## PROBLEM DESCRIPTION
Starting with the line containing "The image size is (571, 600)." and going on through the line containing "point(535,348)", output those entries as a numbered list without blank lines, leaving out the pictures.

## EXERCISE DATA
....

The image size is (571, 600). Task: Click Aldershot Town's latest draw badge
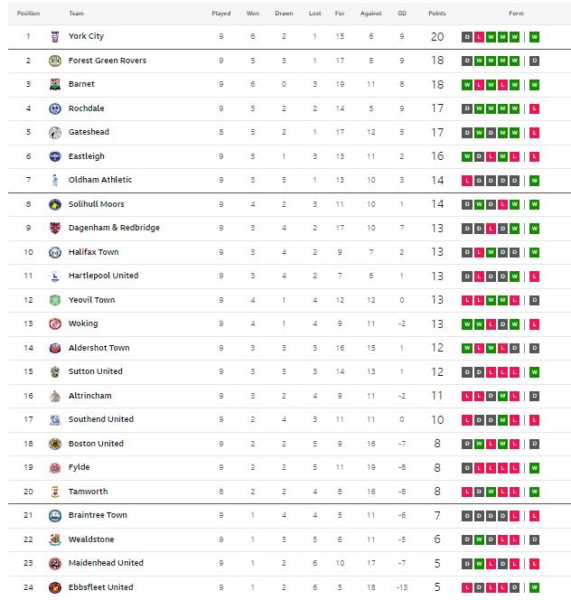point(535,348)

....

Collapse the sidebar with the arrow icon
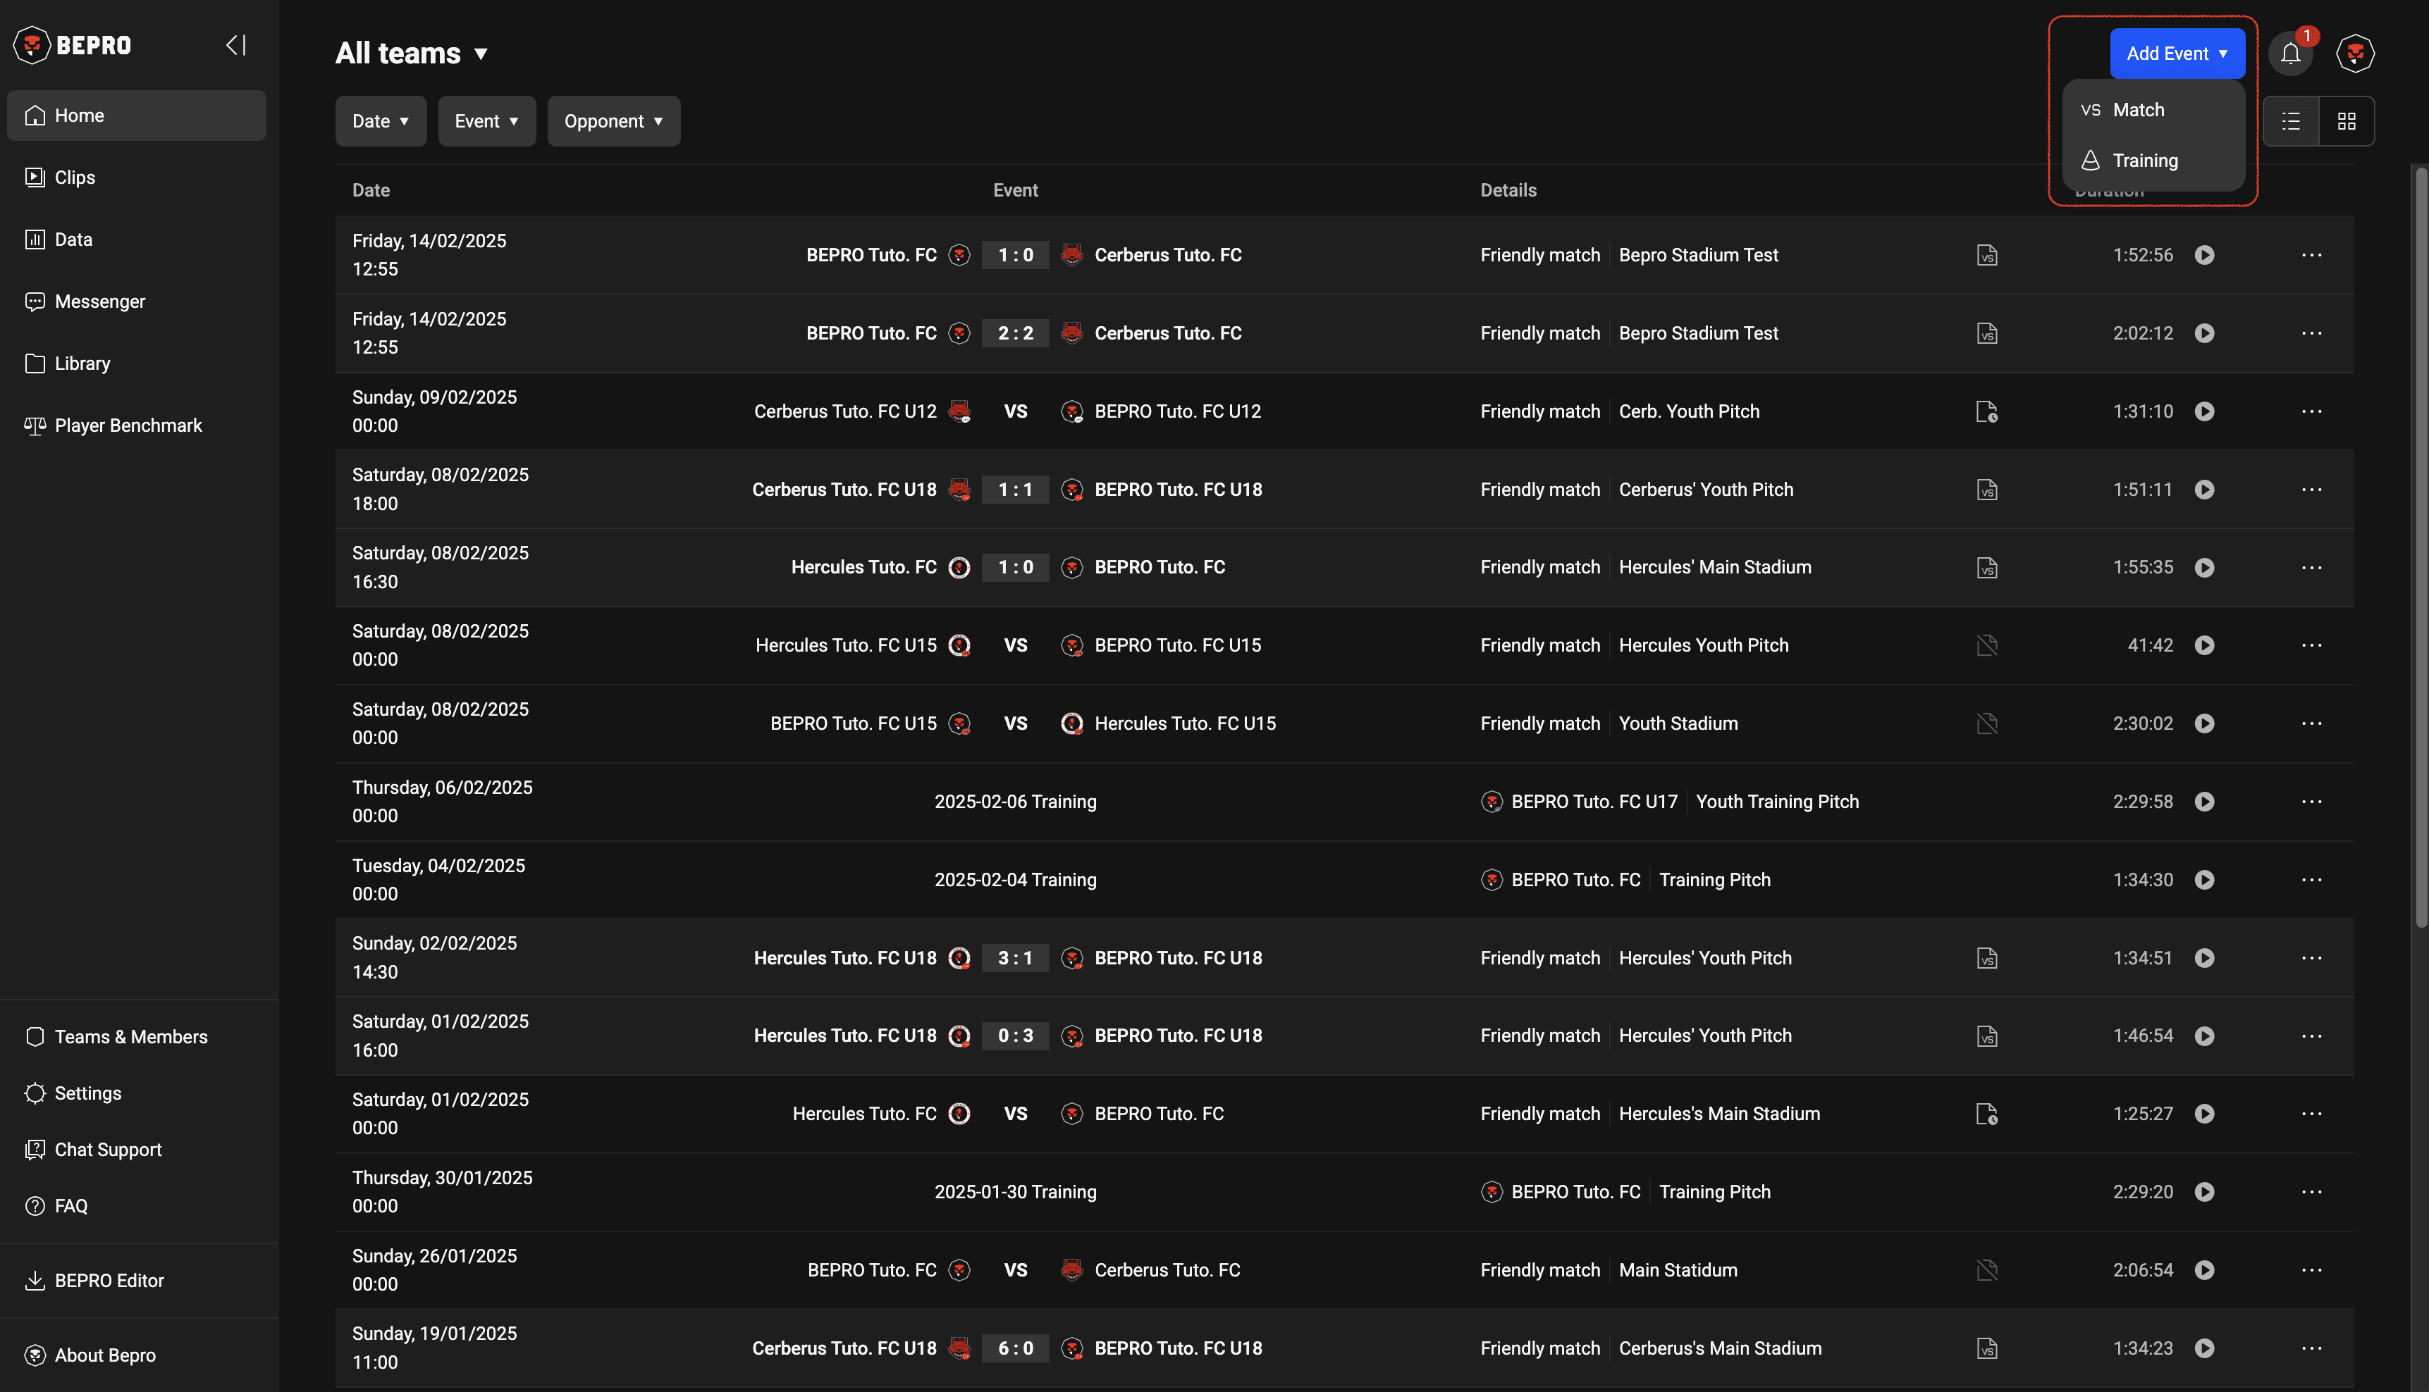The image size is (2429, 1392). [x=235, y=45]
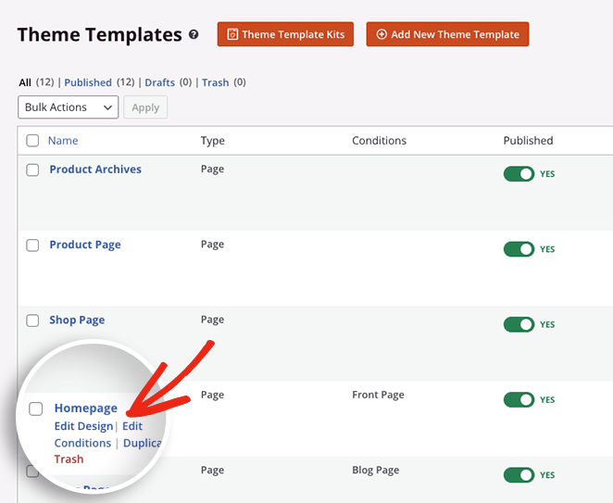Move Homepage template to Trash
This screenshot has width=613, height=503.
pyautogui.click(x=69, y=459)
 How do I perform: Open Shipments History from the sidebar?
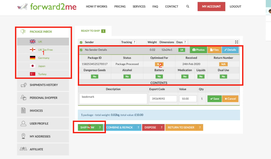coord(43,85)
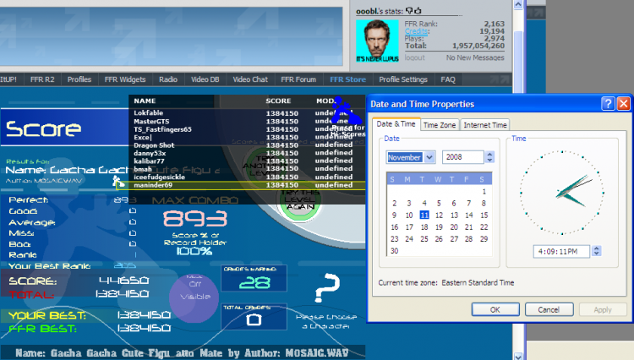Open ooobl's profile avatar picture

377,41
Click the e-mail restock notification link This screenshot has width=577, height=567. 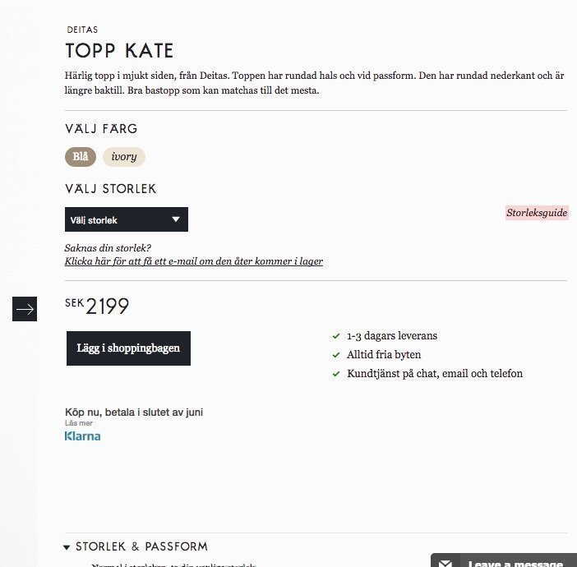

....

## ANSWER IN FULL
1. The image size is (571, 600). Task: Click Aldershot Town's latest draw badge
2. point(535,348)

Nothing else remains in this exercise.